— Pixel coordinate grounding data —
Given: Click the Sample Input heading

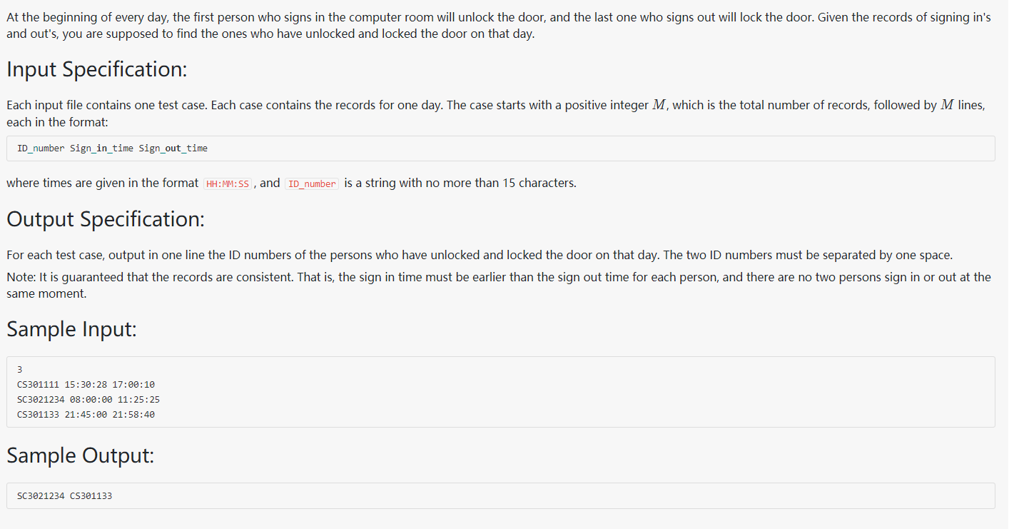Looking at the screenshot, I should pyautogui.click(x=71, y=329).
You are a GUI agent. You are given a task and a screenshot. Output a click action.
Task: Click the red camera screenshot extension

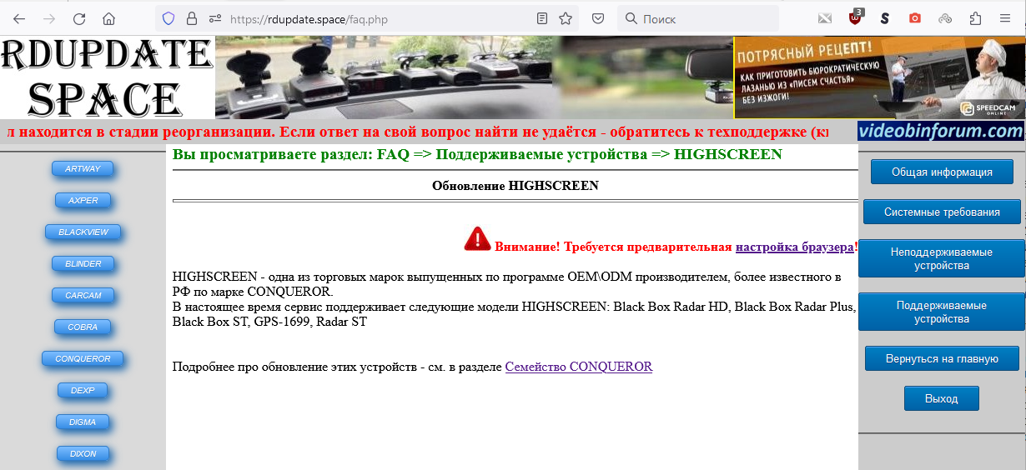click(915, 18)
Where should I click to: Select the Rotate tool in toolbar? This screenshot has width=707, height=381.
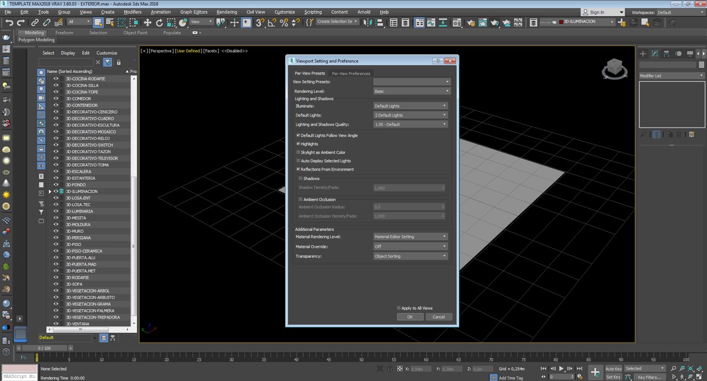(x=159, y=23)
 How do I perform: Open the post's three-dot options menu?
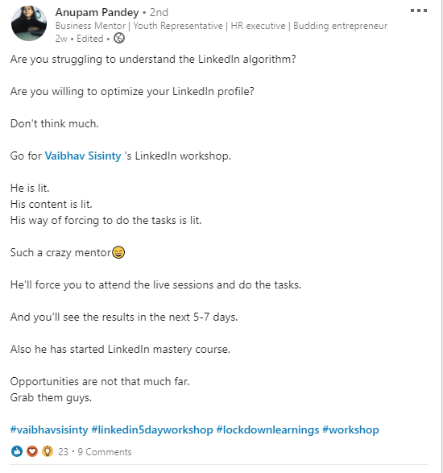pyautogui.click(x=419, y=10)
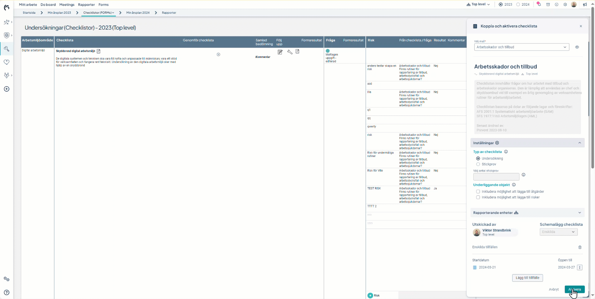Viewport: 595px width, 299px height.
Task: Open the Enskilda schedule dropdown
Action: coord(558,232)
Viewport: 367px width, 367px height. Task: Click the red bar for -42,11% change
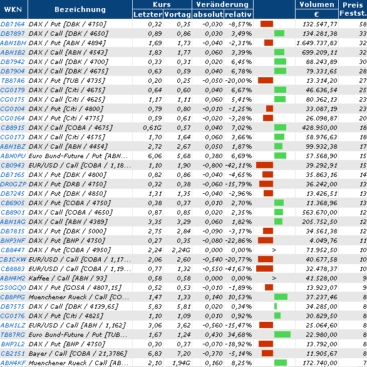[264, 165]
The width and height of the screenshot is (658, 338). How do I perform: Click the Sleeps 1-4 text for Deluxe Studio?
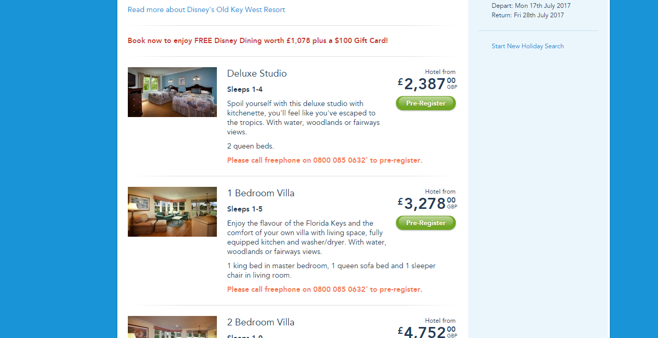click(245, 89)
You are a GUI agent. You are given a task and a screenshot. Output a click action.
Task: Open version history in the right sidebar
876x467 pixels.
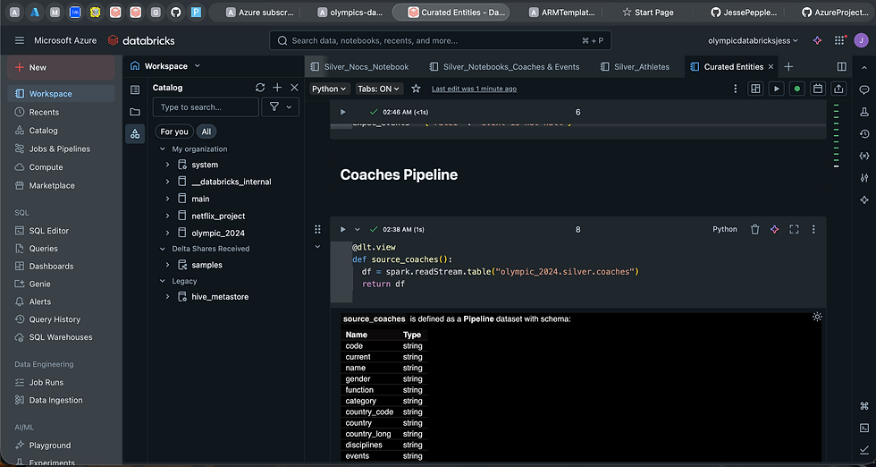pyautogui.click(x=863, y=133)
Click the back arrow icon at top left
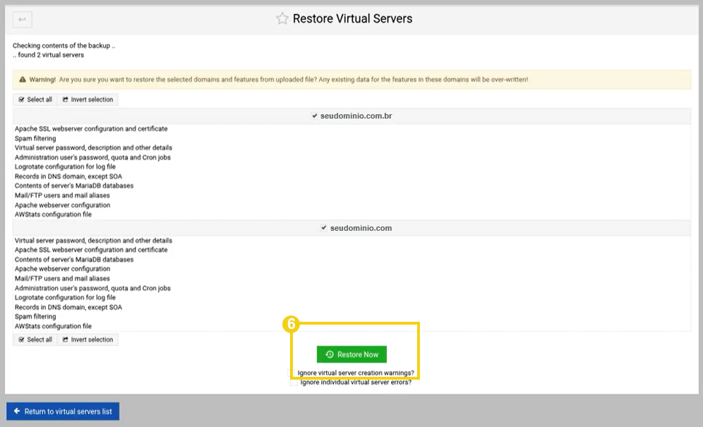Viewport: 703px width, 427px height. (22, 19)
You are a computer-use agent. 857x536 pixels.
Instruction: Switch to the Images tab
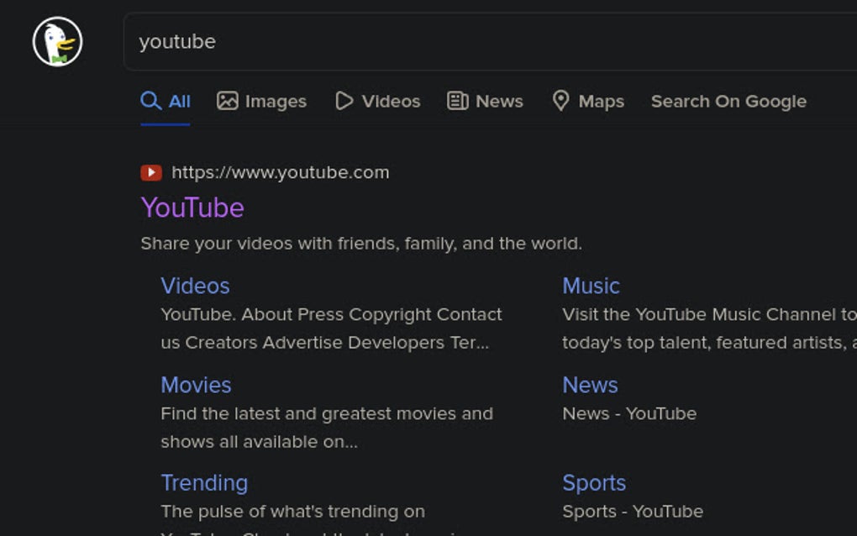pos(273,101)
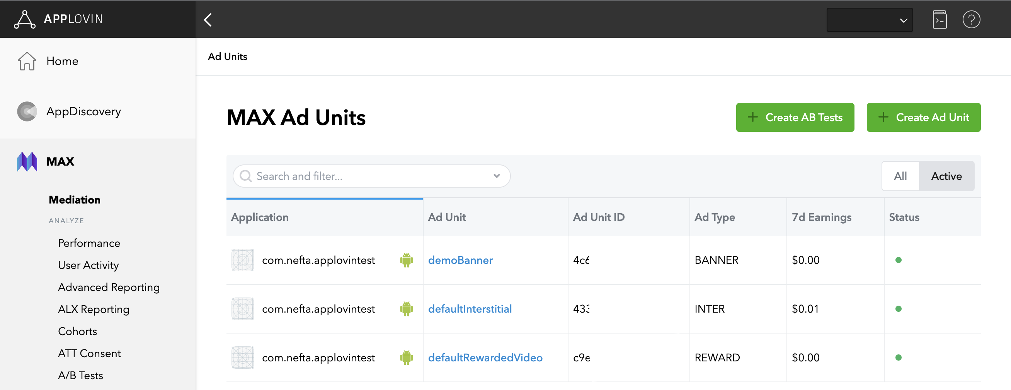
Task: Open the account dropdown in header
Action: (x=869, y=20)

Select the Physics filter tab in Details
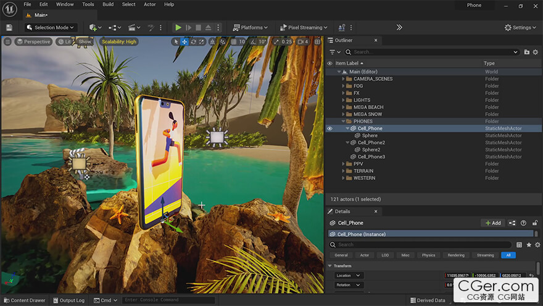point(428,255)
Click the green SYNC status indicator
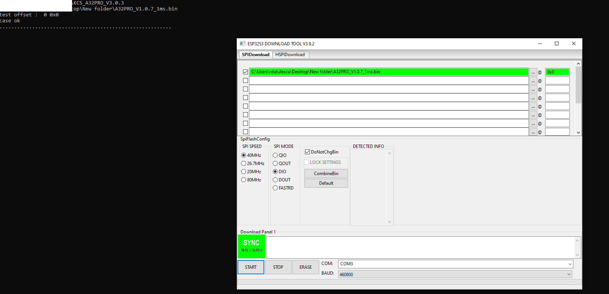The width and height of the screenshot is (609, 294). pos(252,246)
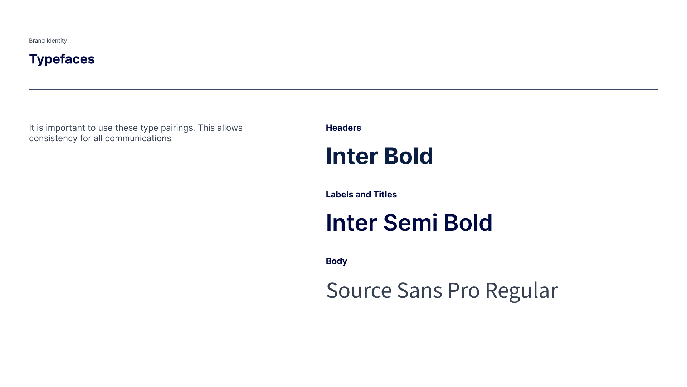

— Task details —
Every line above needs to be written out again as it stands. Pictures do not belong in the copy.

— Exercise result —
Given: Click the Sample Input heading

Looking at the screenshot, I should pyautogui.click(x=71, y=329).
You are a GUI agent. You are given a task and a screenshot. Output a click action.
Task: Click the red camera screenshot extension

click(915, 18)
Where should I click to: Select the Rotate tool in toolbar? This screenshot has width=707, height=381.
(x=159, y=23)
 How do I perform: Open the post's three-dot options menu?
pyautogui.click(x=419, y=10)
Viewport: 595px width, 299px height.
Task: Open the Enskilda schedule dropdown
Action: coord(558,232)
Viewport: 367px width, 367px height. Task: Click the red bar for -42,11% change
[264, 165]
The width and height of the screenshot is (658, 338). How do I perform: Click the Sleeps 1-4 text for Deluxe Studio?
click(245, 89)
You are a GUI agent. You are given a task and a screenshot. Output a click action.
Task: Open version history in the right sidebar
876x467 pixels.
pyautogui.click(x=863, y=133)
Click the back arrow icon at top left
Viewport: 703px width, 427px height. (22, 19)
You are a computer-use agent. 857x536 pixels.
Instruction: Switch to the Images tab
pos(273,101)
Task: Open the account dropdown in header
Action: (x=869, y=20)

Select the Physics filter tab in Details
point(428,255)
Click the green SYNC status indicator
The width and height of the screenshot is (609, 294). pos(252,246)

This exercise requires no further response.